== Task input ==
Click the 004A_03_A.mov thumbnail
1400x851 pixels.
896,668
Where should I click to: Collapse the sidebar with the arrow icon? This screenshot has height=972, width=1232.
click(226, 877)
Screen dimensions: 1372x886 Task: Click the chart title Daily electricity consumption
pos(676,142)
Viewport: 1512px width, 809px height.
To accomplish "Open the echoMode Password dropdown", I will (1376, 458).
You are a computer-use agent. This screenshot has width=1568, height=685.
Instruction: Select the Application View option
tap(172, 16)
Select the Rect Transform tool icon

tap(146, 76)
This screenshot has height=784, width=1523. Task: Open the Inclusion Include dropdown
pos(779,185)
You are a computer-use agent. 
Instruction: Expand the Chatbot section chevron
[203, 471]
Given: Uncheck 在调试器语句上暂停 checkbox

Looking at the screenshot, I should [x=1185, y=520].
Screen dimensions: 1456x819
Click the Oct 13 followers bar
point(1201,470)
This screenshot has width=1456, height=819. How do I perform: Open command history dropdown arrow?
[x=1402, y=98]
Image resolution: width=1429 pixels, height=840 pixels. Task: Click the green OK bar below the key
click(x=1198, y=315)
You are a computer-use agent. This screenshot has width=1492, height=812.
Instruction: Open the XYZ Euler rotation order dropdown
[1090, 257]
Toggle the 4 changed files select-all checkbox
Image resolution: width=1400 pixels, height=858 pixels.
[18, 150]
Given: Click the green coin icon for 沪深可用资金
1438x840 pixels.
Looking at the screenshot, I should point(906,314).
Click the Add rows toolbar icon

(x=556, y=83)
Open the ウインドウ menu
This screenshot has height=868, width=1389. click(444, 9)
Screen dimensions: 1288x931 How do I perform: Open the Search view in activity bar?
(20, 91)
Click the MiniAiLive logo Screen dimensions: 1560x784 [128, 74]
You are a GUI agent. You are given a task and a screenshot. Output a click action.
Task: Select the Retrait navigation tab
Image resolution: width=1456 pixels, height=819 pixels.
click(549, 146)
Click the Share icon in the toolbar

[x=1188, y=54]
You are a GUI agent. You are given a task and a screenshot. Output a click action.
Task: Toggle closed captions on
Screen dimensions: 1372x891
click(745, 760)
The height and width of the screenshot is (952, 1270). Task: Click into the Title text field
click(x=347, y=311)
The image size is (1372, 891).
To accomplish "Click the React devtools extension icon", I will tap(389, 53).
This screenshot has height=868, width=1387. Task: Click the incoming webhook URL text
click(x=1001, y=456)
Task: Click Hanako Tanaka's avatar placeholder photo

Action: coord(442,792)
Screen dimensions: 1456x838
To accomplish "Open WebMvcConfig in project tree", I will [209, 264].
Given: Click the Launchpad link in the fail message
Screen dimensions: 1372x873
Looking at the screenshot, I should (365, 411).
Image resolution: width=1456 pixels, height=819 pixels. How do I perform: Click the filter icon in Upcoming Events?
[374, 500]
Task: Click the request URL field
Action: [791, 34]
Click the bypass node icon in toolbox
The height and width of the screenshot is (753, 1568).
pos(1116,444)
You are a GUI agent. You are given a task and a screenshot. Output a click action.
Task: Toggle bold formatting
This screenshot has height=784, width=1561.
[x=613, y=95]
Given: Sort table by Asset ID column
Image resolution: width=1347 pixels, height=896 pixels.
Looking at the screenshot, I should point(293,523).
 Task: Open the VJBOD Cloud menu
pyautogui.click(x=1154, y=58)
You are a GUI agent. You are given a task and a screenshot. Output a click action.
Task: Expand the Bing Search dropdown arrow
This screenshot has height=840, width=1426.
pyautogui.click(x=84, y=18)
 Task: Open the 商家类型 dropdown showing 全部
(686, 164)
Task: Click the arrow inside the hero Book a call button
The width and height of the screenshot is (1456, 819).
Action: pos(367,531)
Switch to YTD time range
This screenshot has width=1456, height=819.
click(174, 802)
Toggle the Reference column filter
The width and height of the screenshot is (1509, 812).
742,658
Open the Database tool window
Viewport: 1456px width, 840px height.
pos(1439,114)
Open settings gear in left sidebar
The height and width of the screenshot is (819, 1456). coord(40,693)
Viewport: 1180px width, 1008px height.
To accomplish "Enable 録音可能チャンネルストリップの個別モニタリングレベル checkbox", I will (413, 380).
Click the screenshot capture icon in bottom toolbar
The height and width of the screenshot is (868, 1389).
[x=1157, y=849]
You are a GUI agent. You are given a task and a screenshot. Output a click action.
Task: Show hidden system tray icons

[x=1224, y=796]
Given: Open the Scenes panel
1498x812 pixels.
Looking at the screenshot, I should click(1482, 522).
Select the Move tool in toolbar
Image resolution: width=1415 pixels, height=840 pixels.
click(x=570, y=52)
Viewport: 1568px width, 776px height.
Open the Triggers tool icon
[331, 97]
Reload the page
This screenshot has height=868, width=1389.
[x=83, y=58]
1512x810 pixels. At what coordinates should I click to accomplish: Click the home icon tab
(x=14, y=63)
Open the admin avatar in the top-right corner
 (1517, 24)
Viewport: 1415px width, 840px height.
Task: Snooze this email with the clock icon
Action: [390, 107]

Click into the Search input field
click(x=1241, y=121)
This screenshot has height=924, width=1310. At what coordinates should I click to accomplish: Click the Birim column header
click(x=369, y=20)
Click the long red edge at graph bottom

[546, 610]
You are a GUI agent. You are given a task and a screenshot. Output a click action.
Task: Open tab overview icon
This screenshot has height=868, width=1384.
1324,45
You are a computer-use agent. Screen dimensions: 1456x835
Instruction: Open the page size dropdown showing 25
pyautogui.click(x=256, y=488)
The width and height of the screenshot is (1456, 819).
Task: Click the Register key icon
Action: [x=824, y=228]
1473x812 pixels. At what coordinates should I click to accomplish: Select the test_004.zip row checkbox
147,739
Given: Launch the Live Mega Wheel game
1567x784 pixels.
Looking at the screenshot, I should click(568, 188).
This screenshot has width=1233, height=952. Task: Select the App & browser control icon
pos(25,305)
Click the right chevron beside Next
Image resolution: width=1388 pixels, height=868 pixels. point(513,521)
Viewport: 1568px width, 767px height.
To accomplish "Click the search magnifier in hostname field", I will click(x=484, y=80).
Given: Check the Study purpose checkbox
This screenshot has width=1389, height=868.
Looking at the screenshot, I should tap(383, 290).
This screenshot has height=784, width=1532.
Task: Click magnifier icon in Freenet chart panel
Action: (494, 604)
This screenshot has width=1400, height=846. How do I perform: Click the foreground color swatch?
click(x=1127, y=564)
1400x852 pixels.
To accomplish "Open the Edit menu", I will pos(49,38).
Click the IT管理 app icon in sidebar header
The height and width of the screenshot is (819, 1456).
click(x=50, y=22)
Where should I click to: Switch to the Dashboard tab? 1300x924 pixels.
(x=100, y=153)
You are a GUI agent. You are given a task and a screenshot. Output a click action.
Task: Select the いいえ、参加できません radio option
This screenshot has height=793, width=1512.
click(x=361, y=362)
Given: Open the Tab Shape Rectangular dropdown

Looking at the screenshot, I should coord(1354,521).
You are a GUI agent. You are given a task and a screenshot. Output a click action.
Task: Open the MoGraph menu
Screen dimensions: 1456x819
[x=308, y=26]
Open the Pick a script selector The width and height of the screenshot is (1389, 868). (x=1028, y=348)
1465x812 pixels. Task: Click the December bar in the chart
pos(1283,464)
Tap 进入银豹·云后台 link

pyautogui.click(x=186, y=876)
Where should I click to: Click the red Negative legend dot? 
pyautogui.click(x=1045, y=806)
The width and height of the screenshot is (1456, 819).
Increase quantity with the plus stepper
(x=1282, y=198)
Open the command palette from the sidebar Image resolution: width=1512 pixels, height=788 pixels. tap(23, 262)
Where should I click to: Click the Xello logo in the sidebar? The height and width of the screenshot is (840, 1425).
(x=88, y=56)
===
Each entry shown above should be transcribed exactly as written.

Click the 004A_03_A.mov thumbnail
1400x851 pixels.
896,668
Where should I click to: Collapse the sidebar with the arrow icon? This screenshot has height=972, width=1232.
click(226, 877)
Screen dimensions: 1372x886 Task: Click the chart title Daily electricity consumption
pos(676,142)
Viewport: 1512px width, 809px height.
To accomplish "Open the echoMode Password dropdown", I will (1376, 458).
You are a computer-use agent. This screenshot has width=1568, height=685.
Instruction: Select the Application View option
tap(172, 16)
Select the Rect Transform tool icon

tap(146, 76)
This screenshot has height=784, width=1523. Task: Open the Inclusion Include dropdown
pos(779,185)
You are a computer-use agent. 
Instruction: Expand the Chatbot section chevron
[203, 471]
Given: Uncheck 在调试器语句上暂停 checkbox

Looking at the screenshot, I should [x=1185, y=520].
Screen dimensions: 1456x819
Click the Oct 13 followers bar
point(1201,470)
This screenshot has width=1456, height=819. How do I perform: Open command history dropdown arrow?
[x=1402, y=98]
Image resolution: width=1429 pixels, height=840 pixels. Task: Click the green OK bar below the key
click(x=1198, y=315)
You are a computer-use agent. This screenshot has width=1492, height=812.
Instruction: Open the XYZ Euler rotation order dropdown
[1090, 257]
Toggle the 4 changed files select-all checkbox
Image resolution: width=1400 pixels, height=858 pixels.
[18, 150]
Given: Click the green coin icon for 沪深可用资金
1438x840 pixels.
Looking at the screenshot, I should point(906,314).
Click the Add rows toolbar icon

(x=556, y=83)
Open the ウインドウ menu
This screenshot has height=868, width=1389. click(444, 9)
Screen dimensions: 1288x931 How do I perform: Open the Search view in activity bar?
(20, 91)
Click the MiniAiLive logo Screen dimensions: 1560x784 [128, 74]
You are a GUI agent. You are given a task and a screenshot. Output a click action.
Task: Select the Retrait navigation tab
Image resolution: width=1456 pixels, height=819 pixels.
click(549, 146)
Click the Share icon in the toolbar

[x=1188, y=54]
You are a GUI agent. You are given a task and a screenshot. Output a click action.
Task: Toggle closed captions on
Screen dimensions: 1372x891
click(745, 760)
The height and width of the screenshot is (952, 1270). Task: Click into the Title text field
click(x=347, y=311)
The image size is (1372, 891).
To accomplish "Click the React devtools extension icon", I will tap(389, 53).
This screenshot has height=868, width=1387. Task: Click the incoming webhook URL text
click(x=1001, y=456)
Task: Click Hanako Tanaka's avatar placeholder photo

Action: coord(442,792)
Screen dimensions: 1456x838
To accomplish "Open WebMvcConfig in project tree", I will [209, 264].
Given: Click the Launchpad link in the fail message
Screen dimensions: 1372x873
Looking at the screenshot, I should (365, 411).
Image resolution: width=1456 pixels, height=819 pixels. How do I perform: Click the filter icon in Upcoming Events?
[374, 500]
Task: Click the request URL field
Action: [791, 34]
Click the bypass node icon in toolbox
The height and width of the screenshot is (753, 1568).
pos(1116,444)
You are a GUI agent. You are given a task and a screenshot. Output a click action.
Task: Toggle bold formatting
This screenshot has height=784, width=1561.
[x=613, y=95]
Given: Sort table by Asset ID column
Image resolution: width=1347 pixels, height=896 pixels.
Looking at the screenshot, I should point(293,523).
 Task: Open the VJBOD Cloud menu
pyautogui.click(x=1154, y=58)
You are a GUI agent. You are given a task and a screenshot. Output a click action.
Task: Expand the Bing Search dropdown arrow
This screenshot has height=840, width=1426.
pyautogui.click(x=84, y=18)
 Task: Open the 商家类型 dropdown showing 全部
(686, 164)
Task: Click the arrow inside the hero Book a call button
The width and height of the screenshot is (1456, 819).
Action: pos(367,531)
Switch to YTD time range
This screenshot has width=1456, height=819.
click(174, 802)
Toggle the Reference column filter
The width and height of the screenshot is (1509, 812).
742,658
Open the Database tool window
Viewport: 1456px width, 840px height.
pos(1439,114)
Open settings gear in left sidebar
The height and width of the screenshot is (819, 1456). coord(40,693)
Viewport: 1180px width, 1008px height.
To accomplish "Enable 録音可能チャンネルストリップの個別モニタリングレベル checkbox", I will (413, 380).
Click the screenshot capture icon in bottom toolbar
The height and width of the screenshot is (868, 1389).
[x=1157, y=849]
You are a GUI agent. You are given a task and a screenshot. Output a click action.
Task: Show hidden system tray icons

[x=1224, y=796]
Given: Open the Scenes panel
1498x812 pixels.
Looking at the screenshot, I should click(1482, 522).
Select the Move tool in toolbar
Image resolution: width=1415 pixels, height=840 pixels.
click(x=570, y=52)
Viewport: 1568px width, 776px height.
Open the Triggers tool icon
[331, 97]
Reload the page
This screenshot has height=868, width=1389.
[x=83, y=58]
1512x810 pixels. At what coordinates should I click to accomplish: Click the home icon tab
(x=14, y=63)
Open the admin avatar in the top-right corner
 (1517, 24)
Viewport: 1415px width, 840px height.
Task: Snooze this email with the clock icon
Action: [390, 107]

Click into the Search input field
click(x=1241, y=121)
This screenshot has height=924, width=1310. At what coordinates should I click to accomplish: Click the Birim column header
click(x=369, y=20)
Click the long red edge at graph bottom

[546, 610]
You are a GUI agent. You are given a task and a screenshot. Output a click action.
Task: Open tab overview icon
This screenshot has height=868, width=1384.
1324,45
You are a computer-use agent. Screen dimensions: 1456x835
Instruction: Open the page size dropdown showing 25
pyautogui.click(x=256, y=488)
The width and height of the screenshot is (1456, 819).
Task: Click the Register key icon
Action: [x=824, y=228]
1473x812 pixels. At what coordinates should I click to accomplish: Select the test_004.zip row checkbox
147,739
Given: Launch the Live Mega Wheel game
1567x784 pixels.
Looking at the screenshot, I should click(568, 188).
This screenshot has width=1233, height=952. Task: Select the App & browser control icon
pos(25,305)
Click the right chevron beside Next
Image resolution: width=1388 pixels, height=868 pixels. point(513,521)
Viewport: 1568px width, 767px height.
To accomplish "Click the search magnifier in hostname field", I will click(x=484, y=80).
Given: Check the Study purpose checkbox
This screenshot has width=1389, height=868.
Looking at the screenshot, I should tap(383, 290).
This screenshot has height=784, width=1532.
Task: Click magnifier icon in Freenet chart panel
Action: (494, 604)
This screenshot has width=1400, height=846. How do I perform: Click the foreground color swatch?
click(x=1127, y=564)
1400x852 pixels.
To accomplish "Open the Edit menu", I will pos(49,38).
Click the IT管理 app icon in sidebar header
The height and width of the screenshot is (819, 1456).
click(x=50, y=22)
Where should I click to: Switch to the Dashboard tab? 1300x924 pixels.
(x=100, y=153)
You are a GUI agent. You are given a task and a screenshot. Output a click action.
Task: Select the いいえ、参加できません radio option
This screenshot has height=793, width=1512.
click(x=361, y=362)
Given: Open the Tab Shape Rectangular dropdown

Looking at the screenshot, I should coord(1354,521).
You are a GUI agent. You are given a task and a screenshot. Output a click action.
Task: Open the MoGraph menu
Screen dimensions: 1456x819
[x=308, y=26]
Open the Pick a script selector The width and height of the screenshot is (1389, 868). (x=1028, y=348)
1465x812 pixels. Task: Click the December bar in the chart
pos(1283,464)
Tap 进入银豹·云后台 link

pyautogui.click(x=186, y=876)
Where should I click to: Click the red Negative legend dot? 
pyautogui.click(x=1045, y=806)
The width and height of the screenshot is (1456, 819).
Increase quantity with the plus stepper
(x=1282, y=198)
Open the command palette from the sidebar Image resolution: width=1512 pixels, height=788 pixels. tap(23, 262)
Where should I click to: Click the Xello logo in the sidebar? The height and width of the screenshot is (840, 1425).
(x=88, y=56)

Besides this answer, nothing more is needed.